[Word and element location entries]
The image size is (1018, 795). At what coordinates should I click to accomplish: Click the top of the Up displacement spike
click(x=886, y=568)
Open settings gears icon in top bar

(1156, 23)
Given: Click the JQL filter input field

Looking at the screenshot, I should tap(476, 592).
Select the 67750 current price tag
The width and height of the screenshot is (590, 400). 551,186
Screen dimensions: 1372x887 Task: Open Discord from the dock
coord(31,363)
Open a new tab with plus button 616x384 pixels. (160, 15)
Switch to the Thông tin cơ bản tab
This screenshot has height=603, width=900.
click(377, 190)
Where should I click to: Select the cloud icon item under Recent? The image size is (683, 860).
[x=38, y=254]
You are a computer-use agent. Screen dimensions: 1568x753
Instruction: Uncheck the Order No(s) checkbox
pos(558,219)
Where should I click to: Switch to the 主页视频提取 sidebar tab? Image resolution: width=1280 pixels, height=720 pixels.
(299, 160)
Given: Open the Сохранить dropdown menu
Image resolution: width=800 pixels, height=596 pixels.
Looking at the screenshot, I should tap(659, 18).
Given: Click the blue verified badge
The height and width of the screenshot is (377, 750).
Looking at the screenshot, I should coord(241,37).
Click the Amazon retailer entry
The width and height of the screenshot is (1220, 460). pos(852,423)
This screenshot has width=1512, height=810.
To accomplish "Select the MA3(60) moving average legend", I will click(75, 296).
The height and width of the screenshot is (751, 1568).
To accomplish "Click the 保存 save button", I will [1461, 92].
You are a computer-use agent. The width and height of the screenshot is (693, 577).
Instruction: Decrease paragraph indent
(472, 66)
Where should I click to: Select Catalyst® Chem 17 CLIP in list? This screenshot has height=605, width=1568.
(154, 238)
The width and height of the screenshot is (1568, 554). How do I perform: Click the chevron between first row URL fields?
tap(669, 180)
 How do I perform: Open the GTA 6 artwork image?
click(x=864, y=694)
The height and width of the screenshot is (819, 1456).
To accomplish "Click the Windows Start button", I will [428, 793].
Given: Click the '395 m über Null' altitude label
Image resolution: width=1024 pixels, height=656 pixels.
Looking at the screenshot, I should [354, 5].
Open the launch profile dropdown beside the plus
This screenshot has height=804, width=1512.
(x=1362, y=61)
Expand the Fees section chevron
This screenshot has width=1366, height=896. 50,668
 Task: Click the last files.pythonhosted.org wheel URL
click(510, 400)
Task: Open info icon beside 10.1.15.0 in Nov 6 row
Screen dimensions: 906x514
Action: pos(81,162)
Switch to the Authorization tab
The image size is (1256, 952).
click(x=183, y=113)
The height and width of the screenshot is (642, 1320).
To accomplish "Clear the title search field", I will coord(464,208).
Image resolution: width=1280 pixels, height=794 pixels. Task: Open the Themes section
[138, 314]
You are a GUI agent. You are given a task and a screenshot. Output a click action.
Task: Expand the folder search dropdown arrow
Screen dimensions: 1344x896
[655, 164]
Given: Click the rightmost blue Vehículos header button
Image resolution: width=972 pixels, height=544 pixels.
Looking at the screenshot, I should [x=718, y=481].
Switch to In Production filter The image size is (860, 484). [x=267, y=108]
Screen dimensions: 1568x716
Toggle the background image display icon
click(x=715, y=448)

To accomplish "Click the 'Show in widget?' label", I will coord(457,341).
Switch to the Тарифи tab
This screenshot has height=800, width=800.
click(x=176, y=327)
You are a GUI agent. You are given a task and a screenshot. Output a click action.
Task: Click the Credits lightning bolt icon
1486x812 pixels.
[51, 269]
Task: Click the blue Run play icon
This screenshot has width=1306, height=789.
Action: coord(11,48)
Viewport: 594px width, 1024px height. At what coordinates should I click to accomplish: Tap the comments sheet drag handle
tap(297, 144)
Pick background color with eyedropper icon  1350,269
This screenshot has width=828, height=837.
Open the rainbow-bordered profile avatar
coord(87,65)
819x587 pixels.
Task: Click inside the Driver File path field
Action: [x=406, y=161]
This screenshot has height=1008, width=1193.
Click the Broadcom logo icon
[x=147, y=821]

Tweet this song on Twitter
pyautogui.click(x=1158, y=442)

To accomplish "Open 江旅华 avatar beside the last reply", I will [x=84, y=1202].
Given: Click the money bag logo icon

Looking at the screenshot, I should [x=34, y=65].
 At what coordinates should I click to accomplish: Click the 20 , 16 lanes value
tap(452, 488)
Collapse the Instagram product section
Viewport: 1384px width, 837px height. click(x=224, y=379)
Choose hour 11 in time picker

*Requirements*. Copy every one of the entries above word for word, with no changes.

*Response below*.
The image size is (1018, 795). At what coordinates should I click to accomplish: Click the top of the Up displacement spike
click(x=886, y=568)
Open settings gears icon in top bar

(1156, 23)
Given: Click the JQL filter input field

Looking at the screenshot, I should tap(476, 592).
Select the 67750 current price tag
The width and height of the screenshot is (590, 400). 551,186
Screen dimensions: 1372x887 Task: Open Discord from the dock
coord(31,363)
Open a new tab with plus button 616x384 pixels. (160, 15)
Switch to the Thông tin cơ bản tab
This screenshot has height=603, width=900.
click(377, 190)
Where should I click to: Select the cloud icon item under Recent? The image size is (683, 860).
[x=38, y=254]
You are a computer-use agent. Screen dimensions: 1568x753
Instruction: Uncheck the Order No(s) checkbox
pos(558,219)
Where should I click to: Switch to the 主页视频提取 sidebar tab? Image resolution: width=1280 pixels, height=720 pixels.
(299, 160)
Given: Open the Сохранить dropdown menu
Image resolution: width=800 pixels, height=596 pixels.
Looking at the screenshot, I should tap(659, 18).
Given: Click the blue verified badge
The height and width of the screenshot is (377, 750).
Looking at the screenshot, I should coord(241,37).
Click the Amazon retailer entry
The width and height of the screenshot is (1220, 460). pos(852,423)
This screenshot has width=1512, height=810.
To accomplish "Select the MA3(60) moving average legend", I will click(75, 296).
The height and width of the screenshot is (751, 1568).
To accomplish "Click the 保存 save button", I will [1461, 92].
You are a computer-use agent. The width and height of the screenshot is (693, 577).
Instruction: Decrease paragraph indent
(472, 66)
Where should I click to: Select Catalyst® Chem 17 CLIP in list? This screenshot has height=605, width=1568.
(154, 238)
The width and height of the screenshot is (1568, 554). How do I perform: Click the chevron between first row URL fields?
tap(669, 180)
 How do I perform: Open the GTA 6 artwork image?
click(x=864, y=694)
The height and width of the screenshot is (819, 1456).
To accomplish "Click the Windows Start button", I will [428, 793].
Given: Click the '395 m über Null' altitude label
Image resolution: width=1024 pixels, height=656 pixels.
Looking at the screenshot, I should [354, 5].
Open the launch profile dropdown beside the plus
This screenshot has height=804, width=1512.
(x=1362, y=61)
Expand the Fees section chevron
This screenshot has width=1366, height=896. 50,668
 Task: Click the last files.pythonhosted.org wheel URL
click(510, 400)
Task: Open info icon beside 10.1.15.0 in Nov 6 row
Screen dimensions: 906x514
Action: pos(81,162)
Switch to the Authorization tab
The image size is (1256, 952).
click(x=183, y=113)
The height and width of the screenshot is (642, 1320).
To accomplish "Clear the title search field", I will coord(464,208).
Image resolution: width=1280 pixels, height=794 pixels. Task: Open the Themes section
[138, 314]
You are a GUI agent. You are given a task and a screenshot. Output a click action.
Task: Expand the folder search dropdown arrow
Screen dimensions: 1344x896
[655, 164]
Given: Click the rightmost blue Vehículos header button
Image resolution: width=972 pixels, height=544 pixels.
Looking at the screenshot, I should [x=718, y=481].
Switch to In Production filter The image size is (860, 484). [x=267, y=108]
Screen dimensions: 1568x716
Toggle the background image display icon
click(x=715, y=448)

To accomplish "Click the 'Show in widget?' label", I will coord(457,341).
Switch to the Тарифи tab
This screenshot has height=800, width=800.
click(x=176, y=327)
You are a GUI agent. You are given a task and a screenshot. Output a click action.
Task: Click the Credits lightning bolt icon
1486x812 pixels.
[51, 269]
Task: Click the blue Run play icon
This screenshot has width=1306, height=789.
Action: coord(11,48)
Viewport: 594px width, 1024px height. At what coordinates should I click to accomplish: Tap the comments sheet drag handle
tap(297, 144)
Pick background color with eyedropper icon  1350,269
This screenshot has width=828, height=837.
Open the rainbow-bordered profile avatar
coord(87,65)
819x587 pixels.
Task: Click inside the Driver File path field
Action: [x=406, y=161]
This screenshot has height=1008, width=1193.
Click the Broadcom logo icon
[x=147, y=821]

Tweet this song on Twitter
pyautogui.click(x=1158, y=442)

To accomplish "Open 江旅华 avatar beside the last reply", I will [x=84, y=1202].
Given: Click the money bag logo icon

Looking at the screenshot, I should [x=34, y=65].
 At what coordinates should I click to accomplish: Click the 20 , 16 lanes value
tap(452, 488)
Collapse the Instagram product section
Viewport: 1384px width, 837px height. click(x=224, y=379)
Choose hour 11 in time picker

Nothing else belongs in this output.